Negocios en Movimiento

“Encadenados”

El proveedor le vende al cliente, y este le vende a otro cliente, convirtiéndose en proveedor claro está, y él, le venderá a otro, que probablemente alguien le comprara  también, hasta llegar al comprador final que no necesariamente será el “consumidor del producto y/o el servicio”, convirtiéndose  este proceso en la famosa “cadena de suministros”, a veces corta en ocasiones muy larga, impactando  como consecuencia el costo que se le va agregando, cuando el producto y/o servicio pasa de mano a mano, pues todos quieren tener ganancias, es lógico, repercutiendo al “eslabón final de la cadena”, que por lo general está dispuesto a pagar por sus requerimientos y necesidades, o simplemente por obtener un satisfactor o placer.

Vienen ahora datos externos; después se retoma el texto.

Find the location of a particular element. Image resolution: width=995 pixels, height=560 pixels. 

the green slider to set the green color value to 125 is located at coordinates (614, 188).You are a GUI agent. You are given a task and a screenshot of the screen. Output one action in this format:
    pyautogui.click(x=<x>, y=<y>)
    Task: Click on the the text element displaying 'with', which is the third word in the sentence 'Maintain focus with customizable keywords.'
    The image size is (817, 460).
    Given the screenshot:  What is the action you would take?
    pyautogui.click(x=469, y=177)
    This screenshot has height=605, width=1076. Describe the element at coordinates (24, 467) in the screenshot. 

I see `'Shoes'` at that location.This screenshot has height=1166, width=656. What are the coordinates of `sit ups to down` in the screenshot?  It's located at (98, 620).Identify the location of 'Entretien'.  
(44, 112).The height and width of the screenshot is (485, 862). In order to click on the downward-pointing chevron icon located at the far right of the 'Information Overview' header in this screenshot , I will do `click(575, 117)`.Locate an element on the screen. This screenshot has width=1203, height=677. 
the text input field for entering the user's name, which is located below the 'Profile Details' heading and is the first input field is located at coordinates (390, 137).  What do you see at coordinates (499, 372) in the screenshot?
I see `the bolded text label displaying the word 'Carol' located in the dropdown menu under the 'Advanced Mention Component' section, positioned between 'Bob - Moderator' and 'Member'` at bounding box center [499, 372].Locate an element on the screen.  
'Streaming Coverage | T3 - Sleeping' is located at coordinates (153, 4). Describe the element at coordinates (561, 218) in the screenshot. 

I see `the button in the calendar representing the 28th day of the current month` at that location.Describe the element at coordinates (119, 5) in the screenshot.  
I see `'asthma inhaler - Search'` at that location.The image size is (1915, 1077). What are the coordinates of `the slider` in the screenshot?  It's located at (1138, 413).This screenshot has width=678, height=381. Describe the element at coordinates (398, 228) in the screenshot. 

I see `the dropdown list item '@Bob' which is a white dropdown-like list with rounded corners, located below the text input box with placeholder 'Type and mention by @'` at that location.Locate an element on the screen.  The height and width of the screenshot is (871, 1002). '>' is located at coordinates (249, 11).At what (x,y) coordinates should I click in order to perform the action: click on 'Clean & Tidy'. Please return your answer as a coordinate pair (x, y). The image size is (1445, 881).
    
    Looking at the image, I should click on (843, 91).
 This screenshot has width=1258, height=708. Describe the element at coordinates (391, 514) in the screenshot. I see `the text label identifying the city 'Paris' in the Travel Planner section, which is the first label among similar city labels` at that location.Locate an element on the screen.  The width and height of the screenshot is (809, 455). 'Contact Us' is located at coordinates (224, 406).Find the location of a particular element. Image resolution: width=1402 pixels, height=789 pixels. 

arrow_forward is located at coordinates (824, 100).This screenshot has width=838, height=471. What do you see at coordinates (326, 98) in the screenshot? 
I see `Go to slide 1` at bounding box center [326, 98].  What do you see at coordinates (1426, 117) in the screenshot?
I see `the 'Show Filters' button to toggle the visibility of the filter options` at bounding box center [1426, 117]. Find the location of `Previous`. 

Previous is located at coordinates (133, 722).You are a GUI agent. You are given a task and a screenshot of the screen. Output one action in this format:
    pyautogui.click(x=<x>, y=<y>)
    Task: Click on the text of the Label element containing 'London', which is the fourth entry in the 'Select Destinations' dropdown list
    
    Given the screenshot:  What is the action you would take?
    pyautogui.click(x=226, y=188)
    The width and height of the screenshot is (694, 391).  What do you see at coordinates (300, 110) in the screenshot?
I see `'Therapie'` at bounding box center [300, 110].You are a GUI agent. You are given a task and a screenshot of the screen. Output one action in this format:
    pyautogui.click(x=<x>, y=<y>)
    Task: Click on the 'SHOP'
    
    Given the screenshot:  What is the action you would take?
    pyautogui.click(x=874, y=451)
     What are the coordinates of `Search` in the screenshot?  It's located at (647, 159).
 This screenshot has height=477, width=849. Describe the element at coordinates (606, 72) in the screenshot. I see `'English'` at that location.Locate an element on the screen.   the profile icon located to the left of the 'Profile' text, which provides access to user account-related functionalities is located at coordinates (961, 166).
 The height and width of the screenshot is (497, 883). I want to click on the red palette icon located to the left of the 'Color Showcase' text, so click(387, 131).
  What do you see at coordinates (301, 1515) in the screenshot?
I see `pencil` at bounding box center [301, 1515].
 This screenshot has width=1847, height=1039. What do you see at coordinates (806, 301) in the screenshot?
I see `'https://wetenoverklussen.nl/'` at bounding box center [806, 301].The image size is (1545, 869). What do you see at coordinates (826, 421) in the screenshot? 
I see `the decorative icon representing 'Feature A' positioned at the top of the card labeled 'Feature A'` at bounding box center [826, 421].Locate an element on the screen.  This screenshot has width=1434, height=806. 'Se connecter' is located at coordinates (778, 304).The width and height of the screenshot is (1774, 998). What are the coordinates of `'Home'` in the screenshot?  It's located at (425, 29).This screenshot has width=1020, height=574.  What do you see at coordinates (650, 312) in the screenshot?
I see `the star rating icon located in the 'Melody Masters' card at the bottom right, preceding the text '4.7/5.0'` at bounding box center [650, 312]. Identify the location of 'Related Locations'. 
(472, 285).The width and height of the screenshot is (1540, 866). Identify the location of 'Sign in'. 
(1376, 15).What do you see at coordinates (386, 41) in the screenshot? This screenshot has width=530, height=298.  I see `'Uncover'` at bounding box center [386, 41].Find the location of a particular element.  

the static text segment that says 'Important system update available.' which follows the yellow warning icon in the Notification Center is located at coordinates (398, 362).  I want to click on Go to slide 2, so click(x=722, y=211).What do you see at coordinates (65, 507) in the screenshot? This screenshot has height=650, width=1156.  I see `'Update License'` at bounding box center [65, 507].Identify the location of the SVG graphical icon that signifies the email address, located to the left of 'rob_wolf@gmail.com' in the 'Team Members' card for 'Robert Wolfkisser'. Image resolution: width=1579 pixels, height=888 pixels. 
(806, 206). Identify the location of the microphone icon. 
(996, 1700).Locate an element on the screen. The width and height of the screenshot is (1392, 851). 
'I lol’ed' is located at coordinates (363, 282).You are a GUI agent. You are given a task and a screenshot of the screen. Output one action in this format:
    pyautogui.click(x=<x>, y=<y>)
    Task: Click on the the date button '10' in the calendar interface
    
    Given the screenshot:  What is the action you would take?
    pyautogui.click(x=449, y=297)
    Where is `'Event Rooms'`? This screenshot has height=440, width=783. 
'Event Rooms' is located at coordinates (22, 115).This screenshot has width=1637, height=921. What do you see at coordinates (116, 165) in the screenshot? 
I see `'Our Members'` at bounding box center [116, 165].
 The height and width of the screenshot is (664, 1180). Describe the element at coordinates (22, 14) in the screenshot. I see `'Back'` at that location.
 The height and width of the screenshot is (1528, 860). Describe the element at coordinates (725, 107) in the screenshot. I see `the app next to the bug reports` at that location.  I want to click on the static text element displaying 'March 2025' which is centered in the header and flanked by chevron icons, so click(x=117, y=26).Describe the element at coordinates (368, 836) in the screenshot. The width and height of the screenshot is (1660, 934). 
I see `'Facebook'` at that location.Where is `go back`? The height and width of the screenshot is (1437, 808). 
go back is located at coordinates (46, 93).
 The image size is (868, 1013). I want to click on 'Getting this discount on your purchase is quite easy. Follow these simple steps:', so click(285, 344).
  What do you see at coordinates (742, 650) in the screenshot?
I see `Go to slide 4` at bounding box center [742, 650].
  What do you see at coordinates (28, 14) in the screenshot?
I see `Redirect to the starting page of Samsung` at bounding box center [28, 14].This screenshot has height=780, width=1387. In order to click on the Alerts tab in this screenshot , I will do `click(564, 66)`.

El cuestionamiento en este ejercicio en donde se van atando todos los eslabones, es ¿qué tan conveniente es que cada vez que finaliza el contrato entre el proveedor y el cliente, este último requiera hacer por lo menos 3 cotizaciones, para quedarse con el mejor?, ¿no sería más práctico seguir con el mismo, y simplemente renovar el contrato, incrementándole la inflación solamente?, muchos opinan que esta práctica no es buena, pues los proveedores toman ventaja de ella y comienzan a confiarse de que tienen seguro el contrato y en consecuencia empiezan a abusar de su cliente, aumentando sus precios hasta las nubes, haciéndole perder dinero a todos los que se eslabonan en esa cadena,  que siempre le ha sido fiel, y el aprovechando la oportunidad para hacerse rico a sus expensas.

Pero por lo contrario, al estar cambiando de proveedor, a veces este no es el mejor, pues tiene grandes fallas como; la falta de inventario, la calidad del producto y/o servicio es mala, pero eso si barata, los dueños o administradores no son confiables en su ética profesional, tienen pasados cuestionables, y simplemente no son de fiar, al final de este proceso, el cliente comienza a perder más dinero de que lo imagino,  y en la mayoría de las ocasiones regresan con sus antiguos proveedores, que les vuelven a jurar lealtad ¡y que nunca más lo volverán hacer!.

¿Porque no hacer un matrimonio a largo plazo en donde todos ganen y sea fructífero para toda la cadena?, y en donde cliente ¡sea el mayor beneficiario!.